_Goal of the exercise_
Please write out the final portion of the records below exactly: the line containing "Western (629, 551)", every line after it, and nothing else.

_The data_
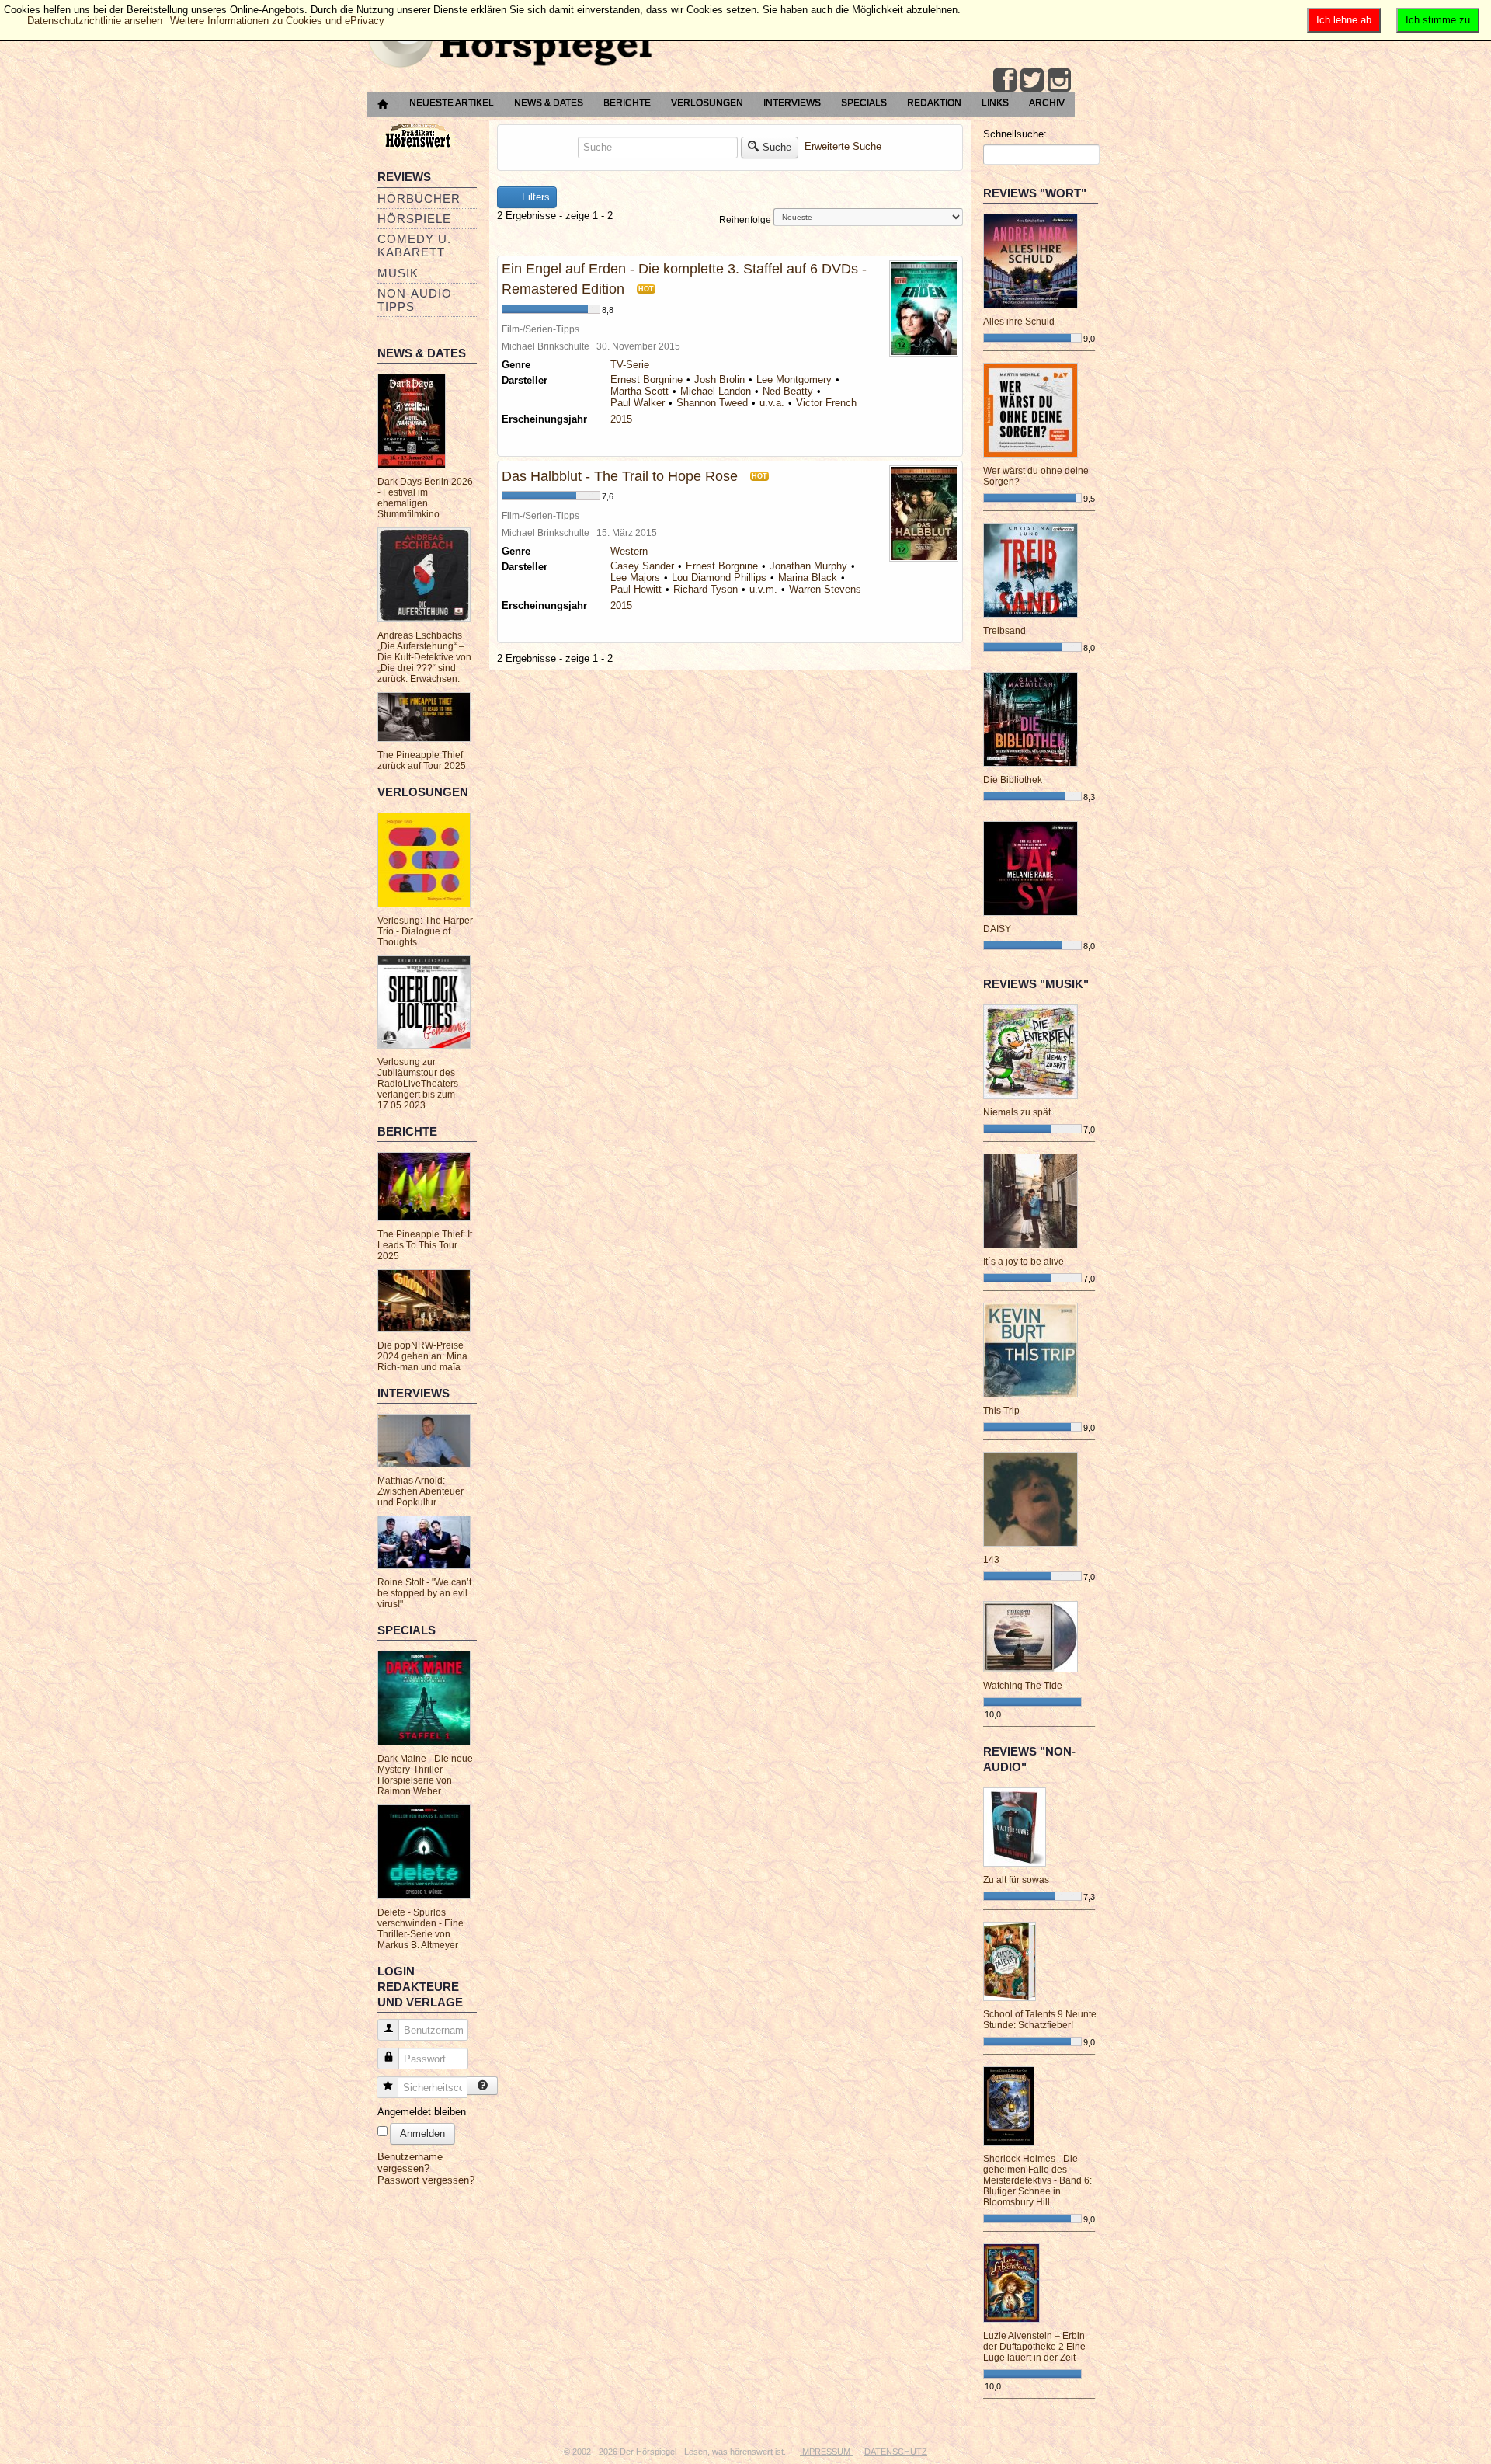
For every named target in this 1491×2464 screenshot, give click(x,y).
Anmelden (422, 2133)
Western (629, 551)
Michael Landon (715, 391)
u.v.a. (771, 403)
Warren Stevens (825, 589)
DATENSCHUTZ (895, 2451)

_Answer area_
Western (629, 551)
Michael Landon (715, 391)
u.v.a. (771, 403)
Warren Stevens (825, 589)
DATENSCHUTZ (895, 2451)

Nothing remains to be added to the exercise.